Consider what it means that 73 percent of Sub-Saharan African employment sits within the informal economy. The standard reading is that this represents underdevelopment: a failure to formalize, to grow, to modernize. But take a deeper look. This is tens of millions of people who built livelihoods outside the state, outside donor frameworks, through community trust, kinship networks, and adaptive ingenuity. This system has survived multiple evolutions and external shocks. It represents a model that ‘modernized’ systems are yet to understand or to improve upon.
We are not arguing that Africa should remain informal, but we cannot characterize the system that has upheld our survival as a problem. Formalization alone is not development, but the combination with capability that can guarantee livelihood. Whether to advance as a continent is not the question; but the path to advancement must be built from inside Africa’s actual conditions, not projected from elsewhere.
The same mismatch functions at the continental scale. The Democratic Republic of Congo accounts for over 70 percent of global cobalt output. Yet, Africa captures less than 1 percent of the value generated from manufacturing clean-energy technologies, despite supplying the majority of the minerals those technologies require. A green transition built on the old framework of raw extraction and offshore value capture is not a just transition for the continent, but rather a greener vocabulary for an older, deeply-rooted arrangement.
Trade within Africa tells a parallel story. Africa accounts for only 16 percent of its own trade flows. Yet, 61 percent of regional exports are already processed and semi-processed goods, suggesting that Africa’s most development-compatible market may well be itself. The continent is more externally wired than internally networked, arguably not because it was chosen by Africa, but because it was designed elsewhere.
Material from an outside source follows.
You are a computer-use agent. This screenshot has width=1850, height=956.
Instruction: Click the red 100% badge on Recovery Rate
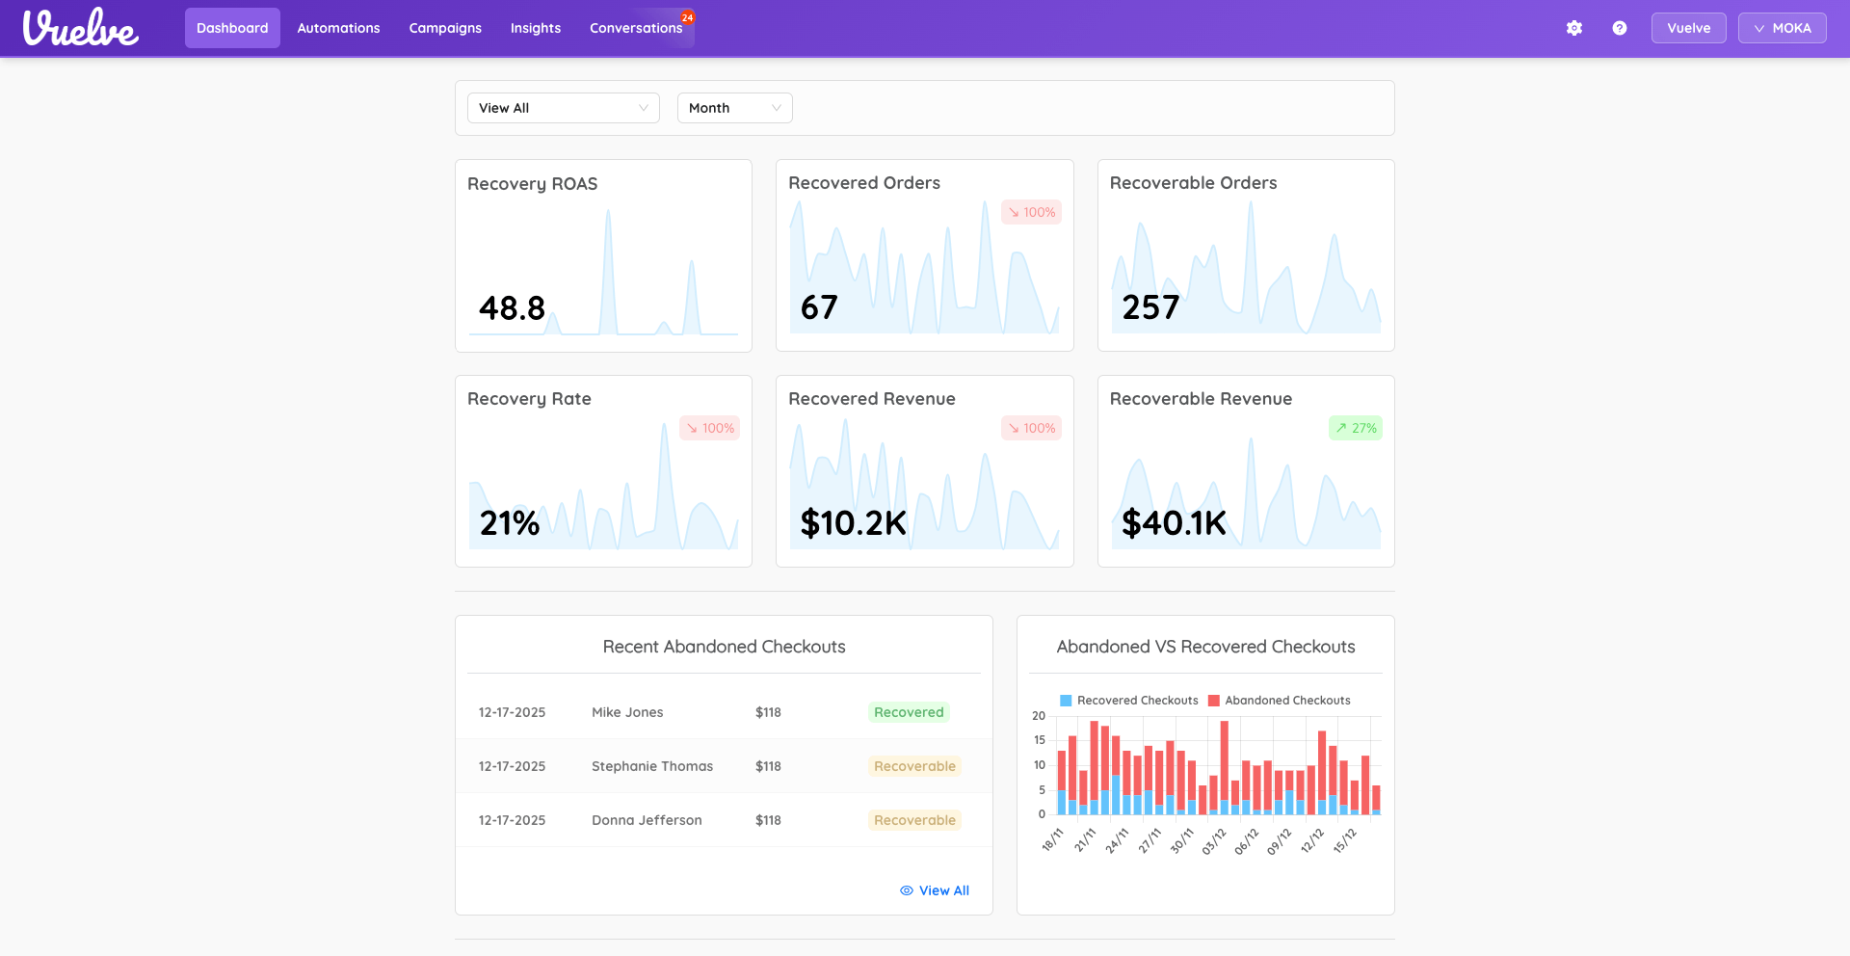pos(709,427)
A different definition is therefore needed. Development in Africa must mean expanding people’s real capacity to live secure, dignified, productive, and politically valued lives. It must mean institutions that solve problems rather than mimic best practices. Education designed around how children actually learn. Agriculture that builds resilience and inward sufficiency, not just export volume. Economies that create decent work, not convenient statistics. And above all: reforms that understand the society into which they are being introduced.
African-first does not mean anti-world. It simply means refusing to confuse external approval with internal transformation. A continent of this scale must not wait to be validated in order to define progress for itself.
To be sure, the real test of Africa’s development is not whether the continent resembles somewhere else. It is whether African societies are becoming more capable, more fair, and more free on their own terms.
A’aron John is the founder of the Climate Action Index and program director at the Centre for Climate Action, Innovation and Engagement, where he works at the intersection of subnational climate governance, climate literacy, and public systems transformation.
Wainright Acquoi is the founder and CEO of TRIBE in Liberia.